To further develop a mechanistic understanding of the relationship between the surface corrosion behaviour and the coating surface microstructure, the quantified corrosion data (SVET and TLM) was plotted against the microstructural data (average primary Zn size and area fraction of primary Zn). The SVET-derived metal loss (24 h) and TLM corroded area (6 h) were plotted against the average primary Zn size and area fraction of the primary Zn phase and are presented in Fig. 11.

Fig. 11: Relationship between SVET-derived metal loss and TLM corroded area against ZMA microstructure.
figure 11

The corrosion resistance improved with the increase in A average primary Zn size, whereas the corrosion resistance declined with an increase in B the area fraction of primary Zn.
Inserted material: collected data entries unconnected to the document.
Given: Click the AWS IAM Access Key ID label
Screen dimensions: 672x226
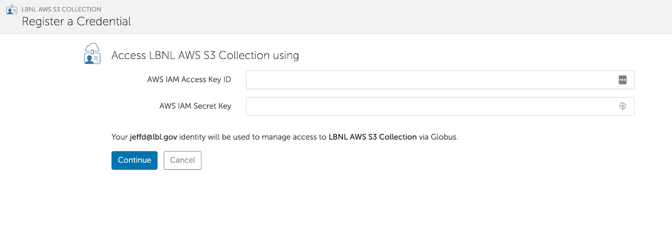Looking at the screenshot, I should 189,79.
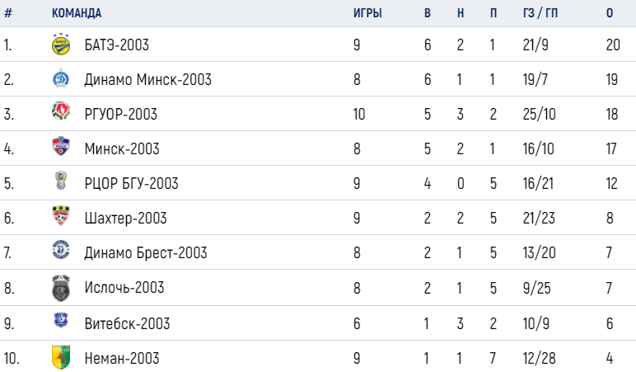This screenshot has width=636, height=372.
Task: Open the Динамо Минск-2003 team link
Action: pos(147,80)
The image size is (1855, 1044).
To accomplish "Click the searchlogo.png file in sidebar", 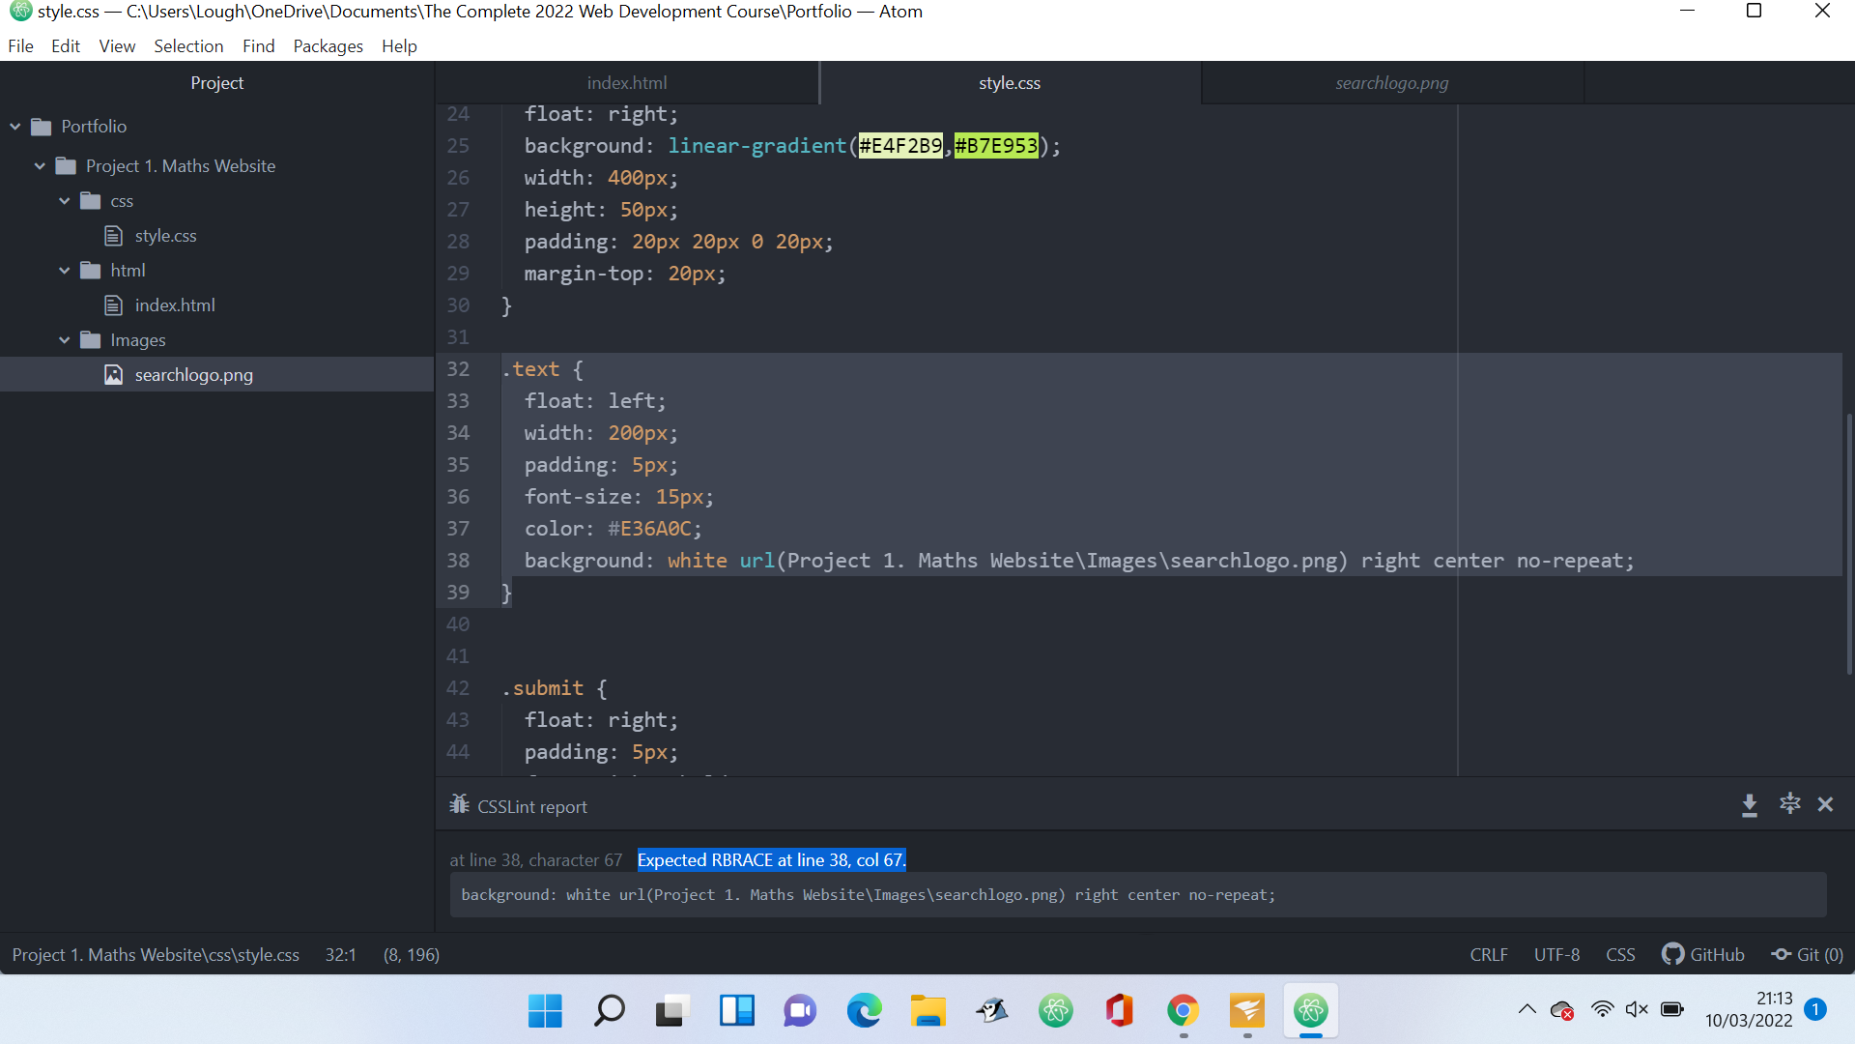I will click(193, 373).
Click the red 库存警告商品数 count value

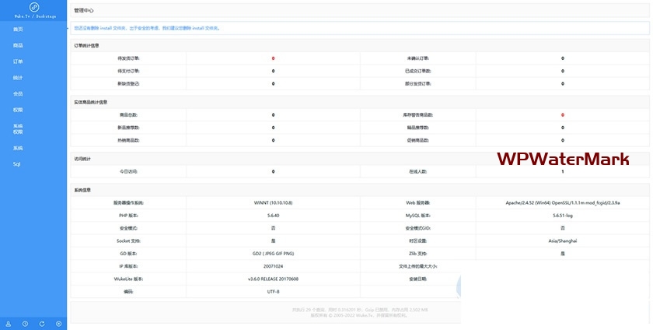563,114
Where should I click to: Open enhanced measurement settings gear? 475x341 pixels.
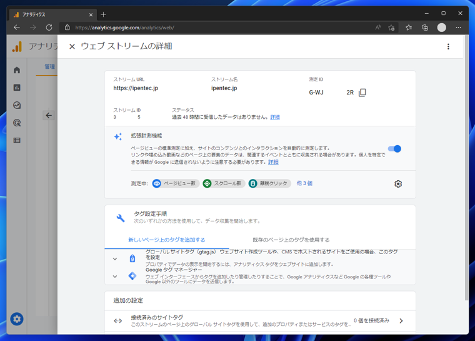coord(398,184)
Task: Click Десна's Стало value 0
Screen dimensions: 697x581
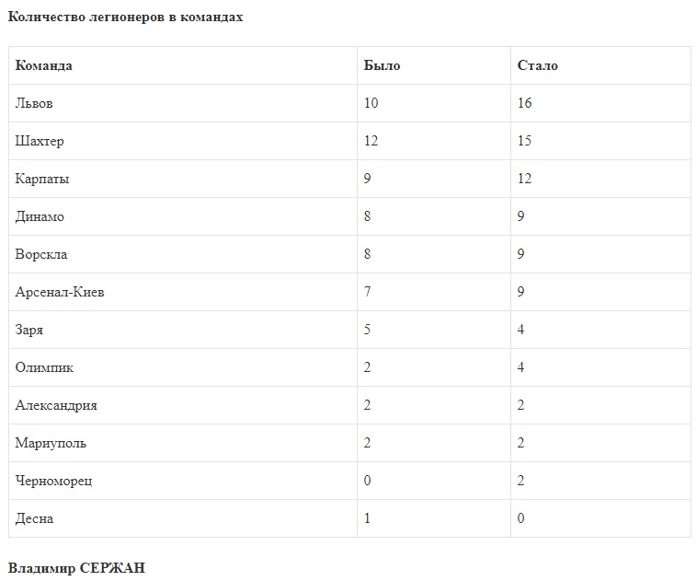Action: click(521, 518)
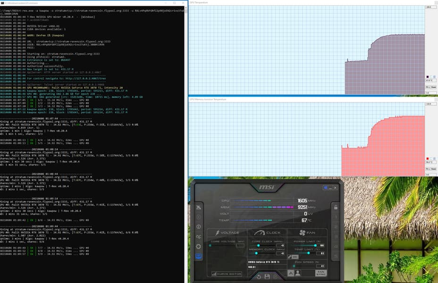This screenshot has height=283, width=438.
Task: Open the Curve Editor
Action: (227, 274)
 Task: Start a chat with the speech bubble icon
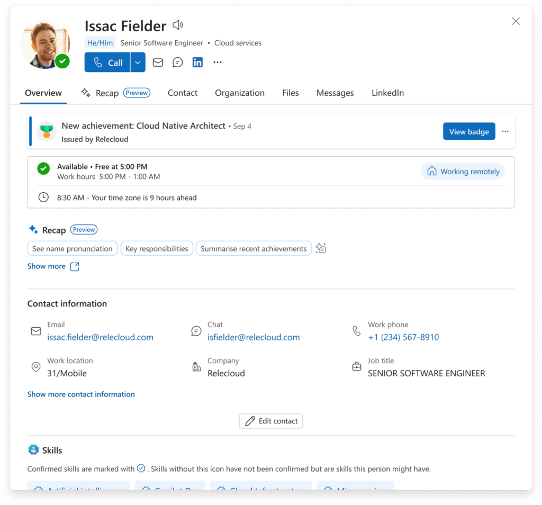[177, 62]
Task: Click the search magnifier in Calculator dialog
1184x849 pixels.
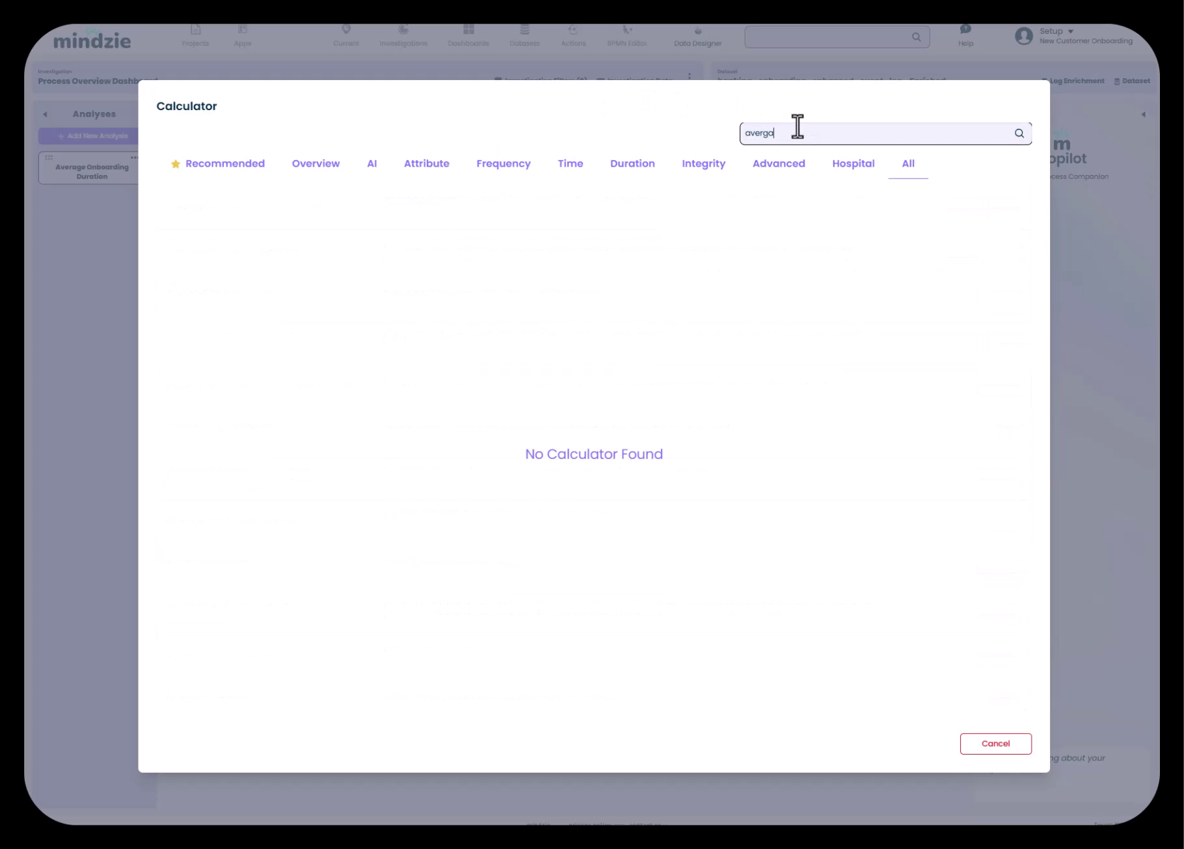Action: coord(1019,133)
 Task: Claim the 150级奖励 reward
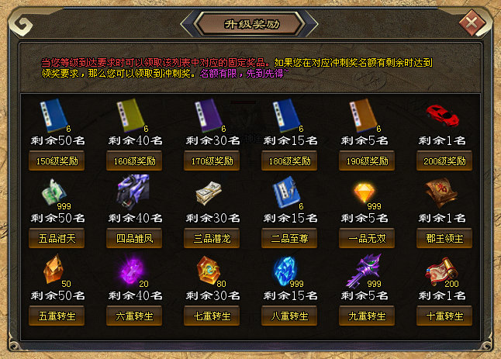[57, 161]
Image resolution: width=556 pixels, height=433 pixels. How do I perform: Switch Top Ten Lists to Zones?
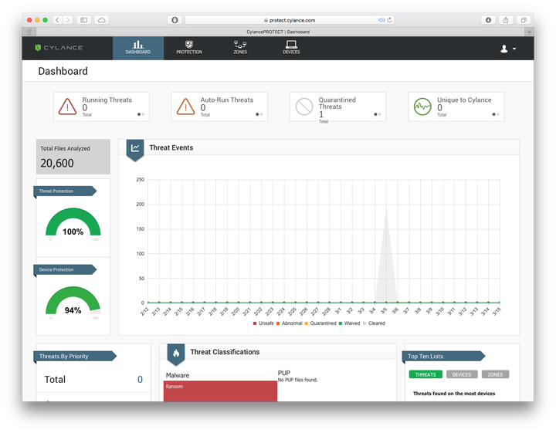pyautogui.click(x=495, y=374)
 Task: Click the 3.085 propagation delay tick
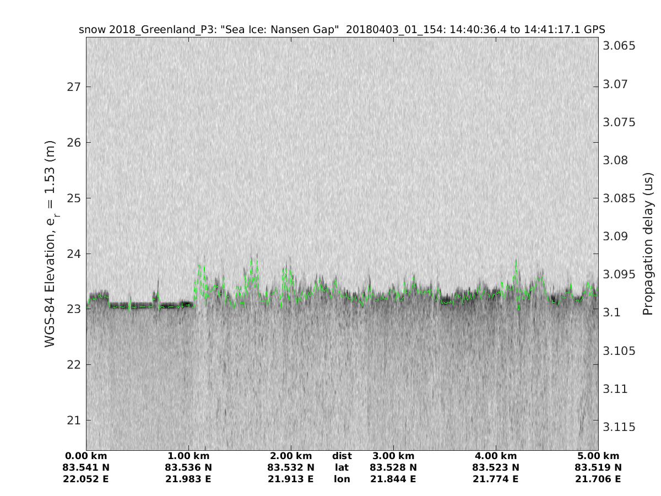(x=619, y=198)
Figure 11A shows both SVET-derived metal loss (orange square dots) and TLM corroded area (blue circular dots) decrease with an increase in primary Zn dendrite size. Figure 11B shows both SVET-derived metal loss (orange square dots) and TLM corroded area (blue circular dots) increase with an increase in the area fraction of the primary Zn phase. It can also be observed an approximately linear relationship occurs between the area fraction of the primary Zn phase and the corroded area of TLM and SVET-derived metal loss. This indicates that both the size and area fraction of the primary Zn phase influence the rate of corrosion on the ZMA coatings.

Discussion

Microstructural analysis revealed that changes in coating weight led to significant modifications in the coating microstructure with the surface area fraction and through coating volume fraction of the primary Zn phase decreasing as coating weight increased. Furthermore, the average size of individual primary Zn phases increased as the coating weight increased. These changes occurred due to the different cooling rates experienced by the coatings as a function of weight/thickness. Lower coating weights require higher pressures in the gas knives in order to remove more liquid metal. This imparts higher cooling rates and hence less time for the growth of solidifying phases leading to a refined microstructure. For higher coating weights, the cooling rate is reduced with more time for the growth of phases resulting in coarser microstructures. The change in volume fraction of the phases is an interesting phenomenon given that the coatings all had the same composition since they were made during the same process campaign with the same galvanising bath and conditions, other than gas knife changes to effect the coating weight differences. For the lowest weight coating, ZMA80, the increase in primary Zn and converse reduction in eutectic phases could theoretically be achieved, from a compositional point of view, by increasing the freezing range. In practice, this could be achieved through increased undercooling from high cooling rates or a reduction in the wt.% of Mg and Al. Figure 12 shows EDX line scans for ZMA80 and ZMA310 coatings to evaluate the elemental distribution within the primary Zn phase that is first to solidify. If the observed volume fraction change for ZMA80 was due to high cooling rates inducing solute retention in the primary phase, there would likely be a compositional change across the dendrites due to coring. This was not observed in the EDX scans presented in Fig. 12 and therefore retention of solute is unlikely to be responsible for the observed volume fraction differences.

Fig. 12
figure 12

EDX line scans for ZMA80 and ZMA310 coatings to evaluate the elemental distribution within the primary Zn phase.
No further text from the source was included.